Sluttish dolls versus...???

I was told about a brilliant subject on News24 last week - about the reaction modern day dolls can have on unsuspecting grownups between 20 and 40. My age group. In this particular case a "modern" girl was instructed to buy a "modern" doll for her godchild. Oh the shock and horror..!!! she exclaimed.
I had the same sort of nightmarish privilege of setting eyes on a BRAT-doll recently. This happened during a recent visit to my 4-year old darling fairy godchild. Unfortunately I can't say it was a pleasure looking into the scary BRAT-eyes of a sluttish chic with hair as wild as Tarzan's apes. Actually, I nearly had an ape when darling Alysha brought the whole katooti of BRAT out of a box - the proverbial Pandora’s Box.

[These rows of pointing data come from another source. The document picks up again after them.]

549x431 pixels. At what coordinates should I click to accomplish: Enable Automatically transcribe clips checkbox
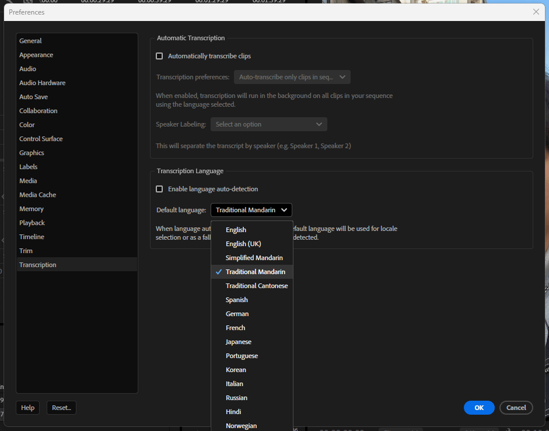tap(159, 57)
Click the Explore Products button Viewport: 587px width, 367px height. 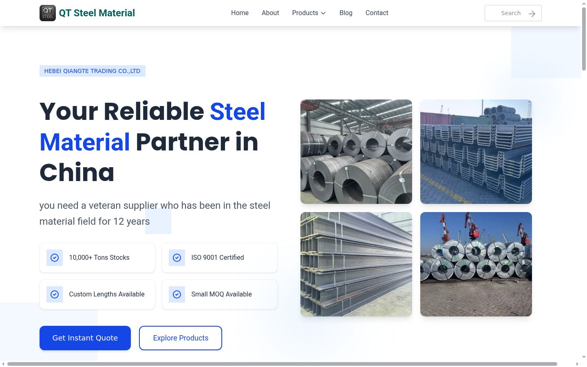click(x=181, y=338)
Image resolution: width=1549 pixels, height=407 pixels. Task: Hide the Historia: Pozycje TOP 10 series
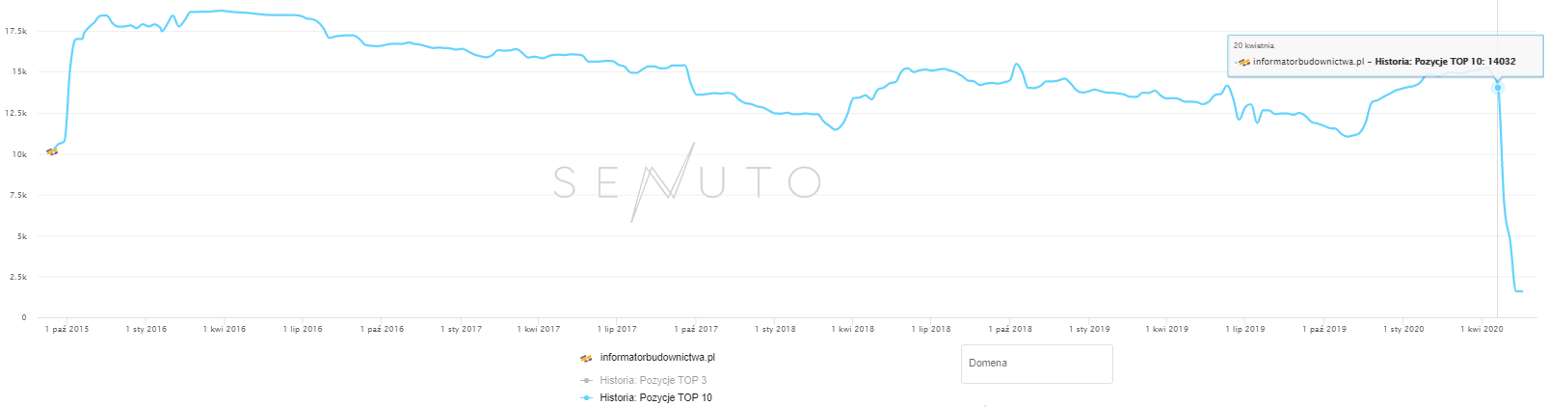[655, 397]
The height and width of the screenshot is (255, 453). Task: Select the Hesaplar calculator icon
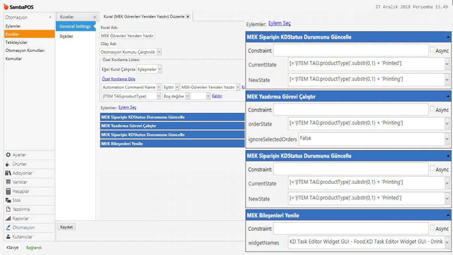8,191
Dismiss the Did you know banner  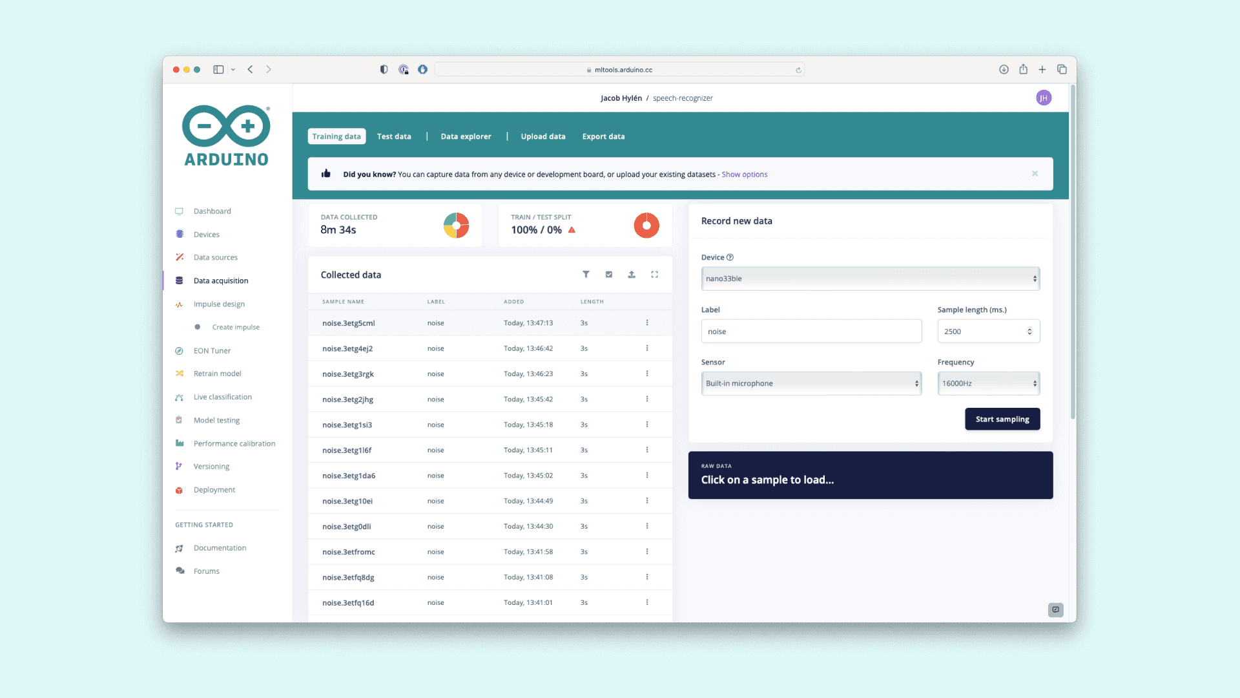point(1035,174)
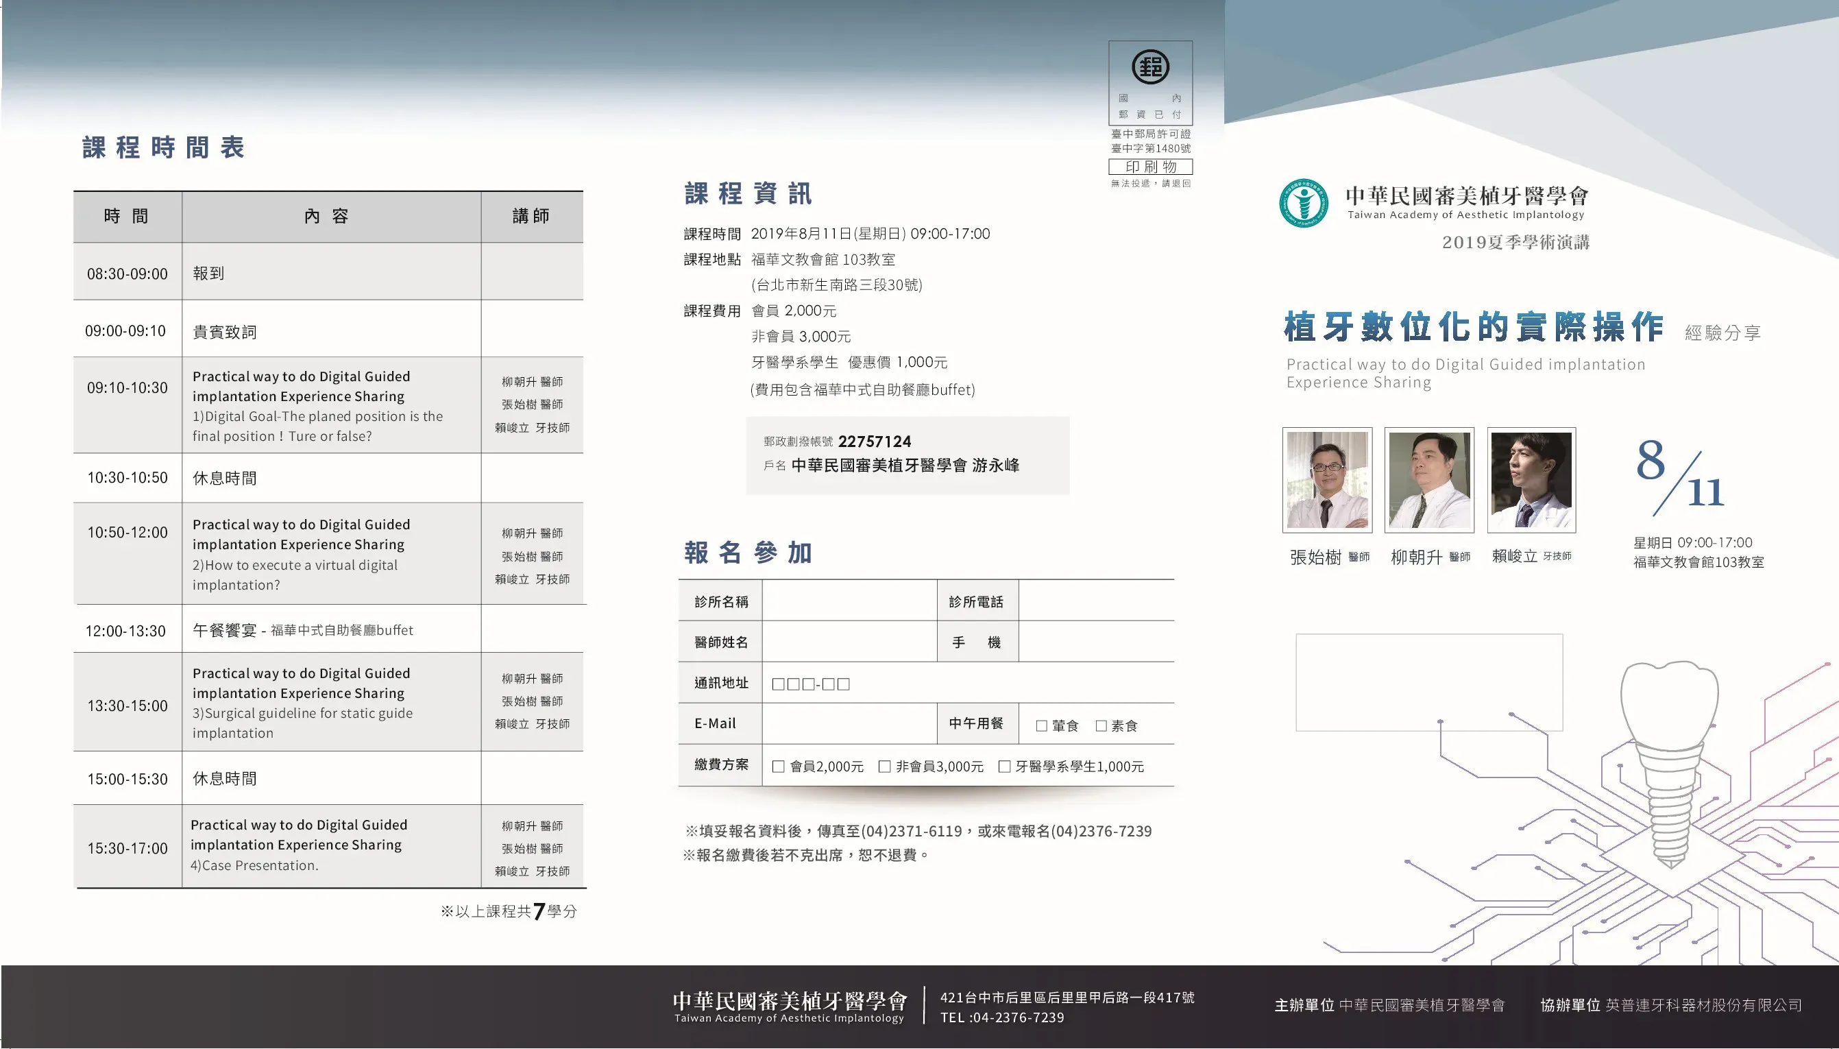Click the 印刷物 boxed label

tap(1150, 166)
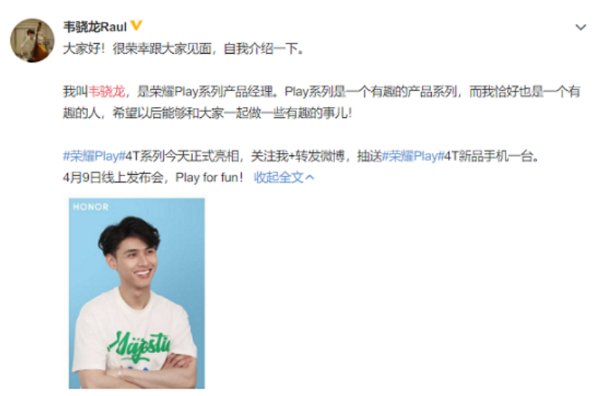The height and width of the screenshot is (396, 598).
Task: Click the orange verified V badge
Action: 136,25

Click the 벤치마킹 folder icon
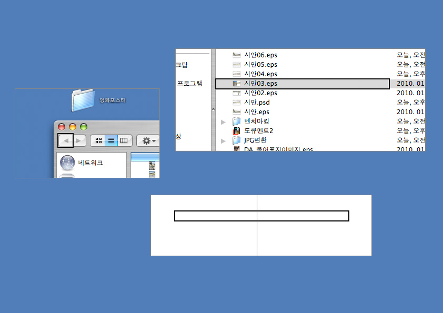pyautogui.click(x=237, y=122)
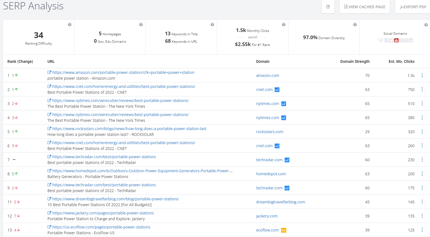Open the three-dot menu for the rocksolars.com row
The image size is (430, 237).
422,131
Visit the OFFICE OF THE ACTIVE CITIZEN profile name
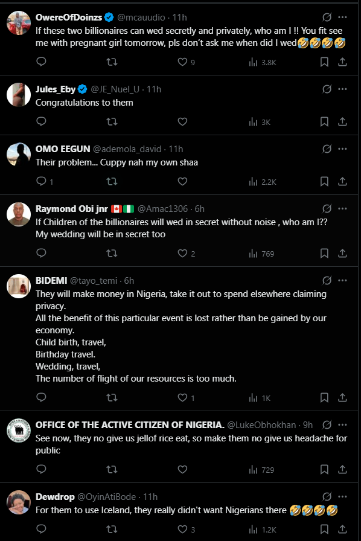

I stared back at these creatures with their cosmetically botoxed-perlaned-sucked whatever anatomies and got really scared.

And I would very much like to pour a bucket of ice over the people who sell such pompous and brainless rubbish to kids these days. What happened to the long-legged one’s that we used to play with? In fact, the latest ones makes Barbie look quite timid and rather nun-ish...

It took the greatest effort of willpower over disgust not to scream but screw my eyes to slits and force a note of interest over horror onto my feeling-like-plaster face. I forced my quivering tight-lipped-mouth to move eventually, saying the right thing or what was expected of me to say: "Oh! Wow, A-aren't they so very...pretty?"

It took even greater willpower not to start pulling the hair out or make sure those voluptuous bodies with tits and buttocks weren't for real. Jeeee-bloooooody-helllllll!!! They don't even look like humans, neither space aliens...

Catching the eyes of her mom and other family members, I cast my horror-filled eyes downwards. Just to look up at my godchild’s sucked-in-expectation-lips and her eyes all lit-up as she watched her scared-out-of-her-wits fairy-aged-godmother. I got a grip on myself but needed a stiff scotch actually.

Instead got more of these monster things dumped onto my lap, was asked to play and pretend I'm the one with the jolly philandering slut Angelina Jolie lips. My least favorite actress and if that is what god motherhood is like, and then I take me hat off for each and every one.

Grrrrrr....

1 comment:

Brother Tobias said...

You're right; they have encephalitic heads and huge, slanted alien eyes. The stuff of nightmares. Not that Barbie was much better; the length of her legs set standards no real person could ever live up to. No, give me Duplo men any day; bathproof, painted on hair, and with age all their facial features merge into a blur. Just like us, really.